L'analisi dettagliata dell'affluenza al referendum a Roma rivela profonde divisioni. La partecipazione varia significativamente tra i municipi, riflettendo differenze socio-economiche e geografiche. I quartieri centrali e più abbienti registrano tassi di affluenza più elevati rispetto alle periferie.
Affluenza Referendum Roma: Centro vs Periferia
Il voto per il referendum a Roma ha evidenziato una netta spaccatura nella partecipazione cittadina. I dati, analizzati sezione per sezione, dipingono un quadro di Roma divisa non solo geograficamente, ma anche socialmente. L'affluenza è risultata più alta nei quartieri centrali e storici. Queste aree sono generalmente considerate più solide economicamente. Al contrario, le periferie esterne e le zone popolari hanno mostrato una partecipazione inferiore. Questa tendenza generale suggerisce una correlazione tra benessere economico e impegno civico. La mappa del voto racconta storie diverse all'interno della stessa città.
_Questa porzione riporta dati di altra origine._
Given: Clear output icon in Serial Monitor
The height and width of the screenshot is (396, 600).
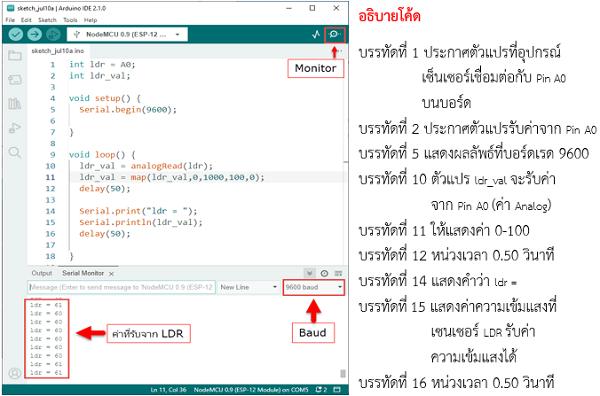Looking at the screenshot, I should click(338, 273).
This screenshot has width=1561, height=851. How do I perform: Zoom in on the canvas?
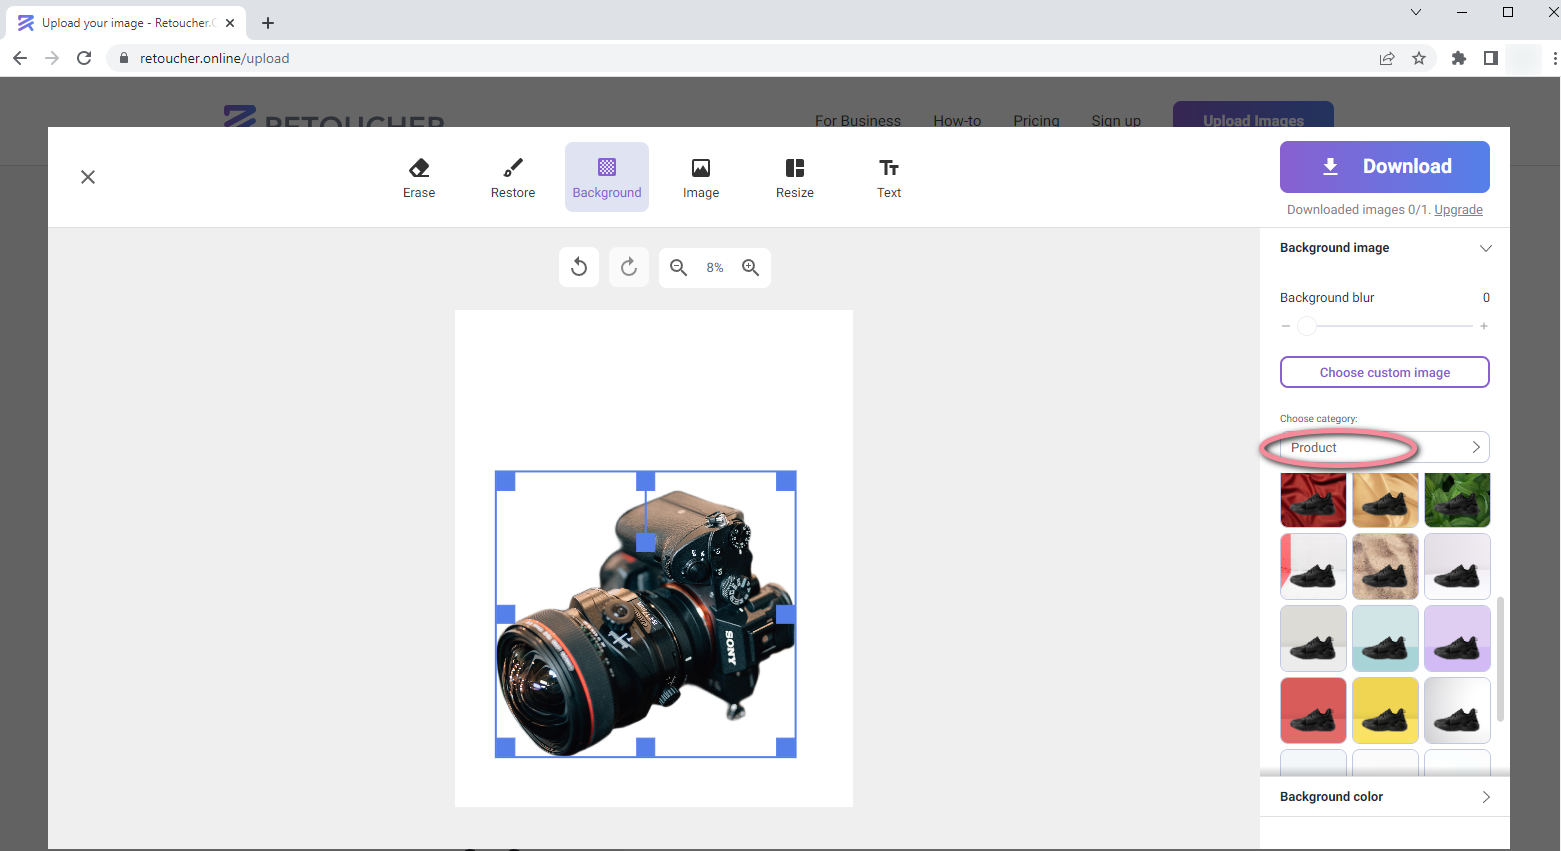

Il Municipio I, che include il centro storico, Prati e aree come Trastevere, si posiziona tra i più partecipativi. Qui, molte sezioni hanno superato il 70% di affluenza. In particolare, il quadrante Prati-Della Vittoria ha registrato punte significative. Sezioni come la 2202 hanno raggiunto l'80,08%. Altre sezioni, quali la 2204 (78,38%) e la 2205 (78,26%), confermano questa tendenza. La partecipazione in queste zone appare robusta e costante, indicando un forte coinvolgimento civico. Questi dati provengono dall'analisi de IlFaroOnline.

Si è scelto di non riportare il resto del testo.